I just wanted to clarify that I'm not afraid necessarily of the server itself going down but that the route will be unavailable due to network issues outside of my control. So I still want to have only one deployment server but I was hoping that if, for example, the load balancer went down, the UF would still be able to talk to the DS via the secondary route. It seems, per your response, this is not possible.
Perhaps this is outside the scope of a Splunk forum but my follow-up to this is that the targetUri in the deploymentclient.conf.spec does take an FQDN pointing to the DS instead of an IP. Would a DNS related solution work? I could register both the load balancer IP and the direct DS IP as A records. Would this cause any issues with the UFs being able to reach the DS?

0 Karma

PickleRick
SplunkTrust
SplunkTrust

If you want to manage multiple routes, that's wrong layer you're looking at. For this you have all the network-level protocols - OSPF, BGP, whatever.

If you want to have a HA LB, do HA LB. If you want DNS-failover, do DNS-failover, UFs don't care. They just use system calls to pull content from the DS.

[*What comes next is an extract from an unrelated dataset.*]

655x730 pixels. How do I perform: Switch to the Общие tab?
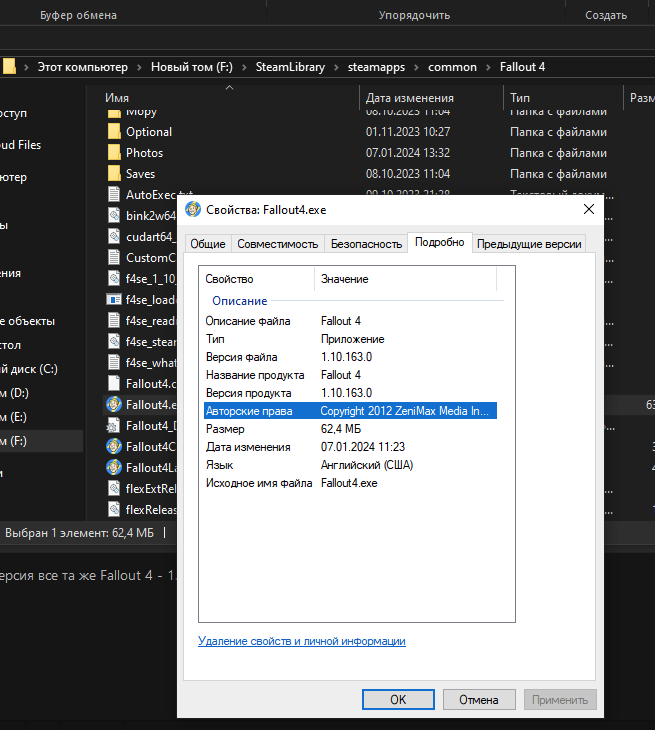click(207, 244)
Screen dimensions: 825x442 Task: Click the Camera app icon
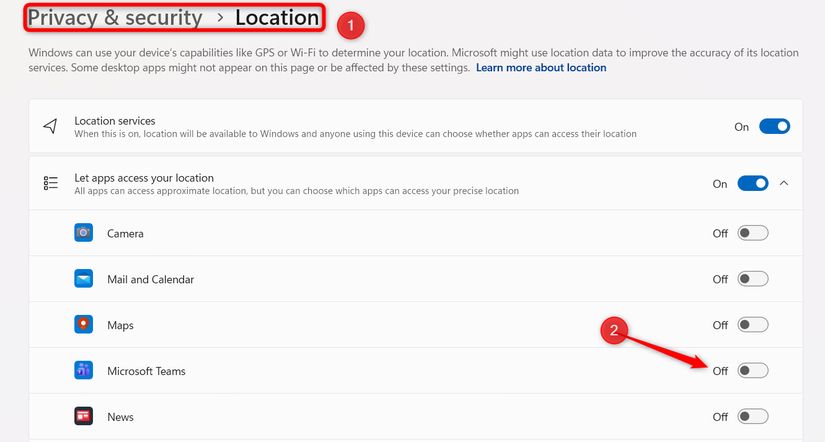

So you're mixing different things here.

BTW, if you do have a proxy and DS reachable directly, why use the proxy at all?

isoutamo
SplunkTrust
SplunkTrust

This is not the whole truth. Even you don’t need DS for log collection and you can run your environment some time without DS, you could also create “HA” version of DS. 
With current DS versions 9.2+ it’s architecture has changed to support it.